One of the reasons I think I've bounced around from one domain to another is that I've never been particularly confident that I can identify the most important problems myself. Instead, what's happened is that I've reached out to other people who seem to know what the important problems are, and I've taken some of my technical skills, and I've worked with them, trying to apply programming language tools to solving those problems. I'm almost never the person that actually comes up with the problem in the first place.

For example in the work on PADS, a language for describing "ad hoc" data formats and the data structures that will be used to program with them, that was really Kathleen Fisher and Bob Gruber. Kathleen was working AT&T at the time and she discovered that AT&T essentially had a massive big data programming problem (we didn't call it "big data" back in those days). Anyway, she saw AT&T having to process millions of phone call detail records looking for fraud, and she did several things in that space. She developed Hancock, a language that would help analysts write a script that would big data feeds, and then implement them efficiently.

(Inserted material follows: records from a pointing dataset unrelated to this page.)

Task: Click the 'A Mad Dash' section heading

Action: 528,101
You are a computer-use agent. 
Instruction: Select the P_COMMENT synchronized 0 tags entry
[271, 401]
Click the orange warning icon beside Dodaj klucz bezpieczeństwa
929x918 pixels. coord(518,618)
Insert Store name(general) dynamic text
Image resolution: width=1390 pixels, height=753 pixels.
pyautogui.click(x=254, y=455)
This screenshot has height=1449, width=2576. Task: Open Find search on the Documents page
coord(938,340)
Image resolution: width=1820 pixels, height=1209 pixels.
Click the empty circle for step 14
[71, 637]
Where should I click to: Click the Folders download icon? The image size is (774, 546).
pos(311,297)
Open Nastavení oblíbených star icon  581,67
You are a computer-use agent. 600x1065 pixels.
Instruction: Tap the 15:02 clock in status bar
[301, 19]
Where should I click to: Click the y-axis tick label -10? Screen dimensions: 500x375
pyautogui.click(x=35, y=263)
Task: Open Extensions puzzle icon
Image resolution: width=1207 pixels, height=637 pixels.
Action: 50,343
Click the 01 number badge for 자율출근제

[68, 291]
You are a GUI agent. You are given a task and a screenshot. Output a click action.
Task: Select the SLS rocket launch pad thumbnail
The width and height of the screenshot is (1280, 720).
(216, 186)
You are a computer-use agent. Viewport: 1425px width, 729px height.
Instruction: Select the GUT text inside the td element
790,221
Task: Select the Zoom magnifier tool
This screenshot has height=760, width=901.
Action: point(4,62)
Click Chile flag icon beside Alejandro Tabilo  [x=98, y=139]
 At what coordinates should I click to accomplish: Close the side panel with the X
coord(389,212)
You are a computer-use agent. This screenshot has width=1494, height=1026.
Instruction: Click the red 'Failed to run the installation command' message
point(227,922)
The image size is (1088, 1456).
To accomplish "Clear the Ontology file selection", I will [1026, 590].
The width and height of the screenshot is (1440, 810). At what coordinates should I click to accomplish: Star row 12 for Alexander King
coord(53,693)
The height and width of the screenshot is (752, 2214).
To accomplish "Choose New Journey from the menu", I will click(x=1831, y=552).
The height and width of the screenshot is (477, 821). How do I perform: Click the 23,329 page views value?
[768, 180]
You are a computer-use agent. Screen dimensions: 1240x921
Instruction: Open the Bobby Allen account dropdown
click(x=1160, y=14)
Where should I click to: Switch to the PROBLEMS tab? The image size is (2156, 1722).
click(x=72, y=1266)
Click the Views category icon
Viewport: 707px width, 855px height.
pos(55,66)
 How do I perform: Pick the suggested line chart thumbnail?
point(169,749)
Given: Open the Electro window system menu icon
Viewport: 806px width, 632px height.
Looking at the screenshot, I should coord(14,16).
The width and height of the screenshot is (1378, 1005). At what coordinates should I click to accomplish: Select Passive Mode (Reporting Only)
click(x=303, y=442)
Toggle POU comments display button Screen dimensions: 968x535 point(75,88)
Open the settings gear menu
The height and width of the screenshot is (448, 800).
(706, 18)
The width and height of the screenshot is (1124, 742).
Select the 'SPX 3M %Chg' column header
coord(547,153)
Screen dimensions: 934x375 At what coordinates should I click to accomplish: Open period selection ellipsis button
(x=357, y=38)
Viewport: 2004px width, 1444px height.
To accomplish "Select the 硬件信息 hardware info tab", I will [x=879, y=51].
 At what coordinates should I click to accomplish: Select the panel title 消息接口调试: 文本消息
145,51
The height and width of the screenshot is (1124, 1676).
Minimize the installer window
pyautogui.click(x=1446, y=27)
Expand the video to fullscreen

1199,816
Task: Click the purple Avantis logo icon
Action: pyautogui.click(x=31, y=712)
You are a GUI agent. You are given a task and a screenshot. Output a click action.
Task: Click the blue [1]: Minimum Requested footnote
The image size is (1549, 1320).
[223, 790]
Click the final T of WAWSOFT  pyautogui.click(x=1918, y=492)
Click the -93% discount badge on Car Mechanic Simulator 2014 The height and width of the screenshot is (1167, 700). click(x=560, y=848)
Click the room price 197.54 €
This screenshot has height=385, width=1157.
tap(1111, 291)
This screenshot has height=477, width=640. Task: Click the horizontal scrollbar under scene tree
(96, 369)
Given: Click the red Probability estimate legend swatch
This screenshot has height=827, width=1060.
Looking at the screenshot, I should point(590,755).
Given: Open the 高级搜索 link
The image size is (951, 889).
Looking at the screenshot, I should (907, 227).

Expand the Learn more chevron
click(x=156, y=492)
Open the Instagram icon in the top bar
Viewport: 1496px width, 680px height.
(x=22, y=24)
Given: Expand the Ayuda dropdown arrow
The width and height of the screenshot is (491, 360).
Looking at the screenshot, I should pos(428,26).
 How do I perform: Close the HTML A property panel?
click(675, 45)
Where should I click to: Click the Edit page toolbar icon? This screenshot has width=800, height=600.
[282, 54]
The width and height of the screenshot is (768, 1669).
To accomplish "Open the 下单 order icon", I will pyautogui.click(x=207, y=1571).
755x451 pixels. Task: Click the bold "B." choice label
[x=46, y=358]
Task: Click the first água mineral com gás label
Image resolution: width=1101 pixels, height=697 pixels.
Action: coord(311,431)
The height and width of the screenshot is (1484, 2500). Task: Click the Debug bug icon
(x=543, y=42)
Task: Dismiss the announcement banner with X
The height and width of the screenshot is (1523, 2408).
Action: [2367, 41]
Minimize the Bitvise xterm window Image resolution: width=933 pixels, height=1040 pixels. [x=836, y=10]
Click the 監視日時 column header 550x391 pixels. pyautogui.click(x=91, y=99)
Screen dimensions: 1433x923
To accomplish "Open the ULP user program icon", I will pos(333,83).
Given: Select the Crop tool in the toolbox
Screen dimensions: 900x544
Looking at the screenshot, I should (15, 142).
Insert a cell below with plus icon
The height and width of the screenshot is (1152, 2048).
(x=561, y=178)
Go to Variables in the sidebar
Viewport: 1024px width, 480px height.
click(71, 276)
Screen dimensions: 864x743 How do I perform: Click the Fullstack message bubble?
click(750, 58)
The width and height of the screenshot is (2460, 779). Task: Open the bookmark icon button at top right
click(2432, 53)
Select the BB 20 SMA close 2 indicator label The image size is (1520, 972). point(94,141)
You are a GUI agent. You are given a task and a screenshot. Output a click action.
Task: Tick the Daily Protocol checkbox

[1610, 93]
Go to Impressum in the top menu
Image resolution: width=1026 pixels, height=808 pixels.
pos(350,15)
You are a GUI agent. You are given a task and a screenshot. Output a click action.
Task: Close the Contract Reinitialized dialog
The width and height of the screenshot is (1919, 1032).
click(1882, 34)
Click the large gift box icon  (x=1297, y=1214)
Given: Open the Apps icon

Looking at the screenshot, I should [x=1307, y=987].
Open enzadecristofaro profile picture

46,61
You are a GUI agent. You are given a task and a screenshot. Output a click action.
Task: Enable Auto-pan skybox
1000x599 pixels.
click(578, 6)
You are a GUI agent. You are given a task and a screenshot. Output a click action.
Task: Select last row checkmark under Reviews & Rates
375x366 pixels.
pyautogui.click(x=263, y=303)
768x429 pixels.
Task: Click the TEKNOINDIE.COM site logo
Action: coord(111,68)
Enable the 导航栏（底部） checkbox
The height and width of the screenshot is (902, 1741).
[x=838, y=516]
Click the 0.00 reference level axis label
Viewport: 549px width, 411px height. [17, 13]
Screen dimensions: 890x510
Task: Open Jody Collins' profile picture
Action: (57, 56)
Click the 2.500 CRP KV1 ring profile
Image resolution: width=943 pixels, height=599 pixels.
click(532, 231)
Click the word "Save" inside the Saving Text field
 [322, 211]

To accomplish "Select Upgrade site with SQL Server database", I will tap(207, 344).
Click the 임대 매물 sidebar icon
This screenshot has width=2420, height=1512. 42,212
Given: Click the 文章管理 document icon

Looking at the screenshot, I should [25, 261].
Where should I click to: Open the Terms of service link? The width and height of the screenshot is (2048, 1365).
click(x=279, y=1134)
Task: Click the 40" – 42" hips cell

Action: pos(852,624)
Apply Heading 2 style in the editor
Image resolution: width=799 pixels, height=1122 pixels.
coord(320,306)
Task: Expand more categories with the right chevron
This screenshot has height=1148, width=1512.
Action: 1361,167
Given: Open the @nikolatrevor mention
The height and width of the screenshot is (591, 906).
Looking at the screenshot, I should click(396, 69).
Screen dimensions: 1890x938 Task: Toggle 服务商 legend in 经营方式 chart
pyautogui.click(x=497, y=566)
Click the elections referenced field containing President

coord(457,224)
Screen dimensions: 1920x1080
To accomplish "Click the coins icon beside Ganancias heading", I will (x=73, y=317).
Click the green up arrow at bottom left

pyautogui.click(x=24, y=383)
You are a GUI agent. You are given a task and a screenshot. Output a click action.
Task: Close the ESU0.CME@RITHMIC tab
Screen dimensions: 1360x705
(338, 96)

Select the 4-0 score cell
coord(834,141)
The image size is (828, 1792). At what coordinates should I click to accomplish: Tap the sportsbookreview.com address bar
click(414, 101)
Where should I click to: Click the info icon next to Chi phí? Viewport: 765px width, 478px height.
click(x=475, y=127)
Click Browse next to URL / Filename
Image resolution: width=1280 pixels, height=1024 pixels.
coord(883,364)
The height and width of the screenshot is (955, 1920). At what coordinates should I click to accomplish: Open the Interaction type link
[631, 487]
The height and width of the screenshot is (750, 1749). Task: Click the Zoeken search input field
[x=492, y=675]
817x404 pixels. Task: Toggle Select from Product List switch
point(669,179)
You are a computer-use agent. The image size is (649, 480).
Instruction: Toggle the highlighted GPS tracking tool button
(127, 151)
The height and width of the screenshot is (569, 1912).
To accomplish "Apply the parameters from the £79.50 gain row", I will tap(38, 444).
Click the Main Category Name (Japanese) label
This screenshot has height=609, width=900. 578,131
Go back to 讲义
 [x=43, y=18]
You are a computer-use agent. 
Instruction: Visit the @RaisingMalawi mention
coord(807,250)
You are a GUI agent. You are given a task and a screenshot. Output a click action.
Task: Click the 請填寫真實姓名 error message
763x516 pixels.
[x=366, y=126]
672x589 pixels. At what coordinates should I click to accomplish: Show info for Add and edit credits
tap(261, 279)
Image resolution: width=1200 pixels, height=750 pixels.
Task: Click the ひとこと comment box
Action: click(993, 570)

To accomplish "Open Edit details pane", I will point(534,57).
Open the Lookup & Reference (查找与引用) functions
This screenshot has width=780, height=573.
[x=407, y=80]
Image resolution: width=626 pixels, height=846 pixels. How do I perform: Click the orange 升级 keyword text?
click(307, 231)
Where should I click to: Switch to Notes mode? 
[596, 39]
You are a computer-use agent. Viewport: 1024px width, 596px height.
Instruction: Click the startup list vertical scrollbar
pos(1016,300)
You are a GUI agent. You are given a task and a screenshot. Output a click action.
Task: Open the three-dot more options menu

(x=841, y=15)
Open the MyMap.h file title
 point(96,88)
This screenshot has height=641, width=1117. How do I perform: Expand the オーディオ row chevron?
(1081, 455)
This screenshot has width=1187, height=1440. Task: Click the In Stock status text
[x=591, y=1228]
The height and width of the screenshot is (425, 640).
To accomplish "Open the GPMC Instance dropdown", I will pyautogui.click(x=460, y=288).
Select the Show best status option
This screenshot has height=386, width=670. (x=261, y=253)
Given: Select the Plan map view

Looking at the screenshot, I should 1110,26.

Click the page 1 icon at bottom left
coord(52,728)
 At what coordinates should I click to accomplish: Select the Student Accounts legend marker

Then she realized that the thing that was missing from Hancock was really the ability to describe the formats of those feeds and to generate the data structures needed by the Hancock processing engine. So Kathleen identified the problem. We got together to work on the semantics of the language and on synthesizing specifications from example data because of a bit of fluke: We were both on the same train riding back from a National Science Foundation proposal review meeting, and she started to tell me a bit about it. A fantastic PhD student at the time, Yitzhak Mandelbaum, got interested and we set to work.

JY: What would you say you see as the unifying values of POPL?

DW: Technical precision. If you aren't able to explain the technical guts of how your system works with precision, then it's not really going to be very popular at POPL. And I think that is a good thing because without precise definitions, it is difficult to make progress as a community. Without precision, it is difficult to tell how ideas relate to one another or to build on the ideas without having to redo everything. On the other hand, there is a balance. For instance, I don't believe that every property in a POPL paper needs to be backed up by a formal proof in Coq. Doing so will slow down the rate of research in our community. And many of the properties we prove aren't all that important—it's often the broad idea embodied by the paper that is the important thing.

JY: What are your thoughts on the directions the field has taken in the last few years?

DW: I think there are a huge number of things to be excited about in programming languages these days. There have been a lot of interesting applications of program synthesis in data processing, spreadsheets and super-optimization, that are pushing the creation of algorithms in the space. I've personally been working at the intersection of programming languages and networking. I think that programming languages and formal methods researchers can have a huge impact on the reliability of modern data center and backbone networks, which is massively important to increasingly networked society. If I have a disappointment about the field, it is that we have largely ceded programming systems for big data and data centers to other communities. I think that is a bit of a shame. I wish we saw more work on designing, implementing and programming with parallel collections, big graphs, or streams in POPL or PLDI—these topics seems to be in systems conferences. I'm concerned that the same thing will be happening with or is happening with machine learning. It would be wonderful to come to POPL to find out more about TensorFlow++ and related systems. Nevertheless, I think we've got it pretty good. There are certainly a few papers at POPL 2018 that I can't wait to find out about.